I came across this piece in Unspun. Its a fascinating take by the New York Times about the Power of Wikileaks, The Press and who changes whom in the process of publicizing the diplomatic memos and cables.

What’s so rivetting about this write up (IMHO at least) is how imaginatively, the author underscores the fact that while the digital  medium is powerful by itself, the message gets amplified when traditional media is enlisted as well.

The point being made here is that Wikileaks would not have made such a ear shattering bang had it not successfully manipulated the traditional press by adding legitimacy and credibility to itself by collaborating with the MSM.

Many a lesson here for the PR practitioner. Media pundits. Or someone who is just interested in how stuff come together to create unexpected outcomes – there are however exceptions to this epiphany, one of them is of course our much beloved daily rag who remains quite unaffected by Wikileaks since it’s hermetically sealed in a time warp of it’s own making.

Happy Reading!

WikiLeaks Taps Power Of the Press By DAVID CARR

Has WikiLeaks changed journalism forever?

Perhaps. Or maybe it was the other way around.

Think back to 2008, when WikiLeaks simply released documents that suggested the government of Kenya had looted its country. The follow-up in the mainstream media was decidedly muted.

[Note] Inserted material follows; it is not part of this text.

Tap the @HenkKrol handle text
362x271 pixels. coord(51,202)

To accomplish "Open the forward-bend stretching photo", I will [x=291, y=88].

Then last spring, WikiLeaks adopted a more journalistic approach — editing and annotating a 2007 video from Baghdad in which an Apache helicopter fired on men who appeared to be unarmed, including two employees of Reuters. The reviews were mixed, with some suggesting that the video had been edited to political ends, but the disclosure received much more attention in the press.

In July, WikiLeaks began what amounted to a partnership with mainstream media organizations, including The New York Times, by giving them an early look at the so-called Afghan War Diary, a strategy that resulted in extensive reporting on the implications of the secret documents.

Then in November, the heretofore classified mother lode of 250,000 United States diplomatic cables that describe tensions across the globe was shared by WikiLeaks with Le Monde, El Pais, The Guardian and Der Spiegel. (The Guardian shared documents with The New York Times.) The result was huge: many articles have come out since, many of them deep dives into the implications of the trove of documents.

Notice that with each successive release, WikiLeaks has become more strategic and has been rewarded with deeper, more extensive coverage of its revelations. It’s a long walk from WikiLeaks’s origins as a user-edited site held in common to something more akin to a traditional model of publishing, but seems to be in keeping with its manifesto to deliver documents with “maximum possible impact.”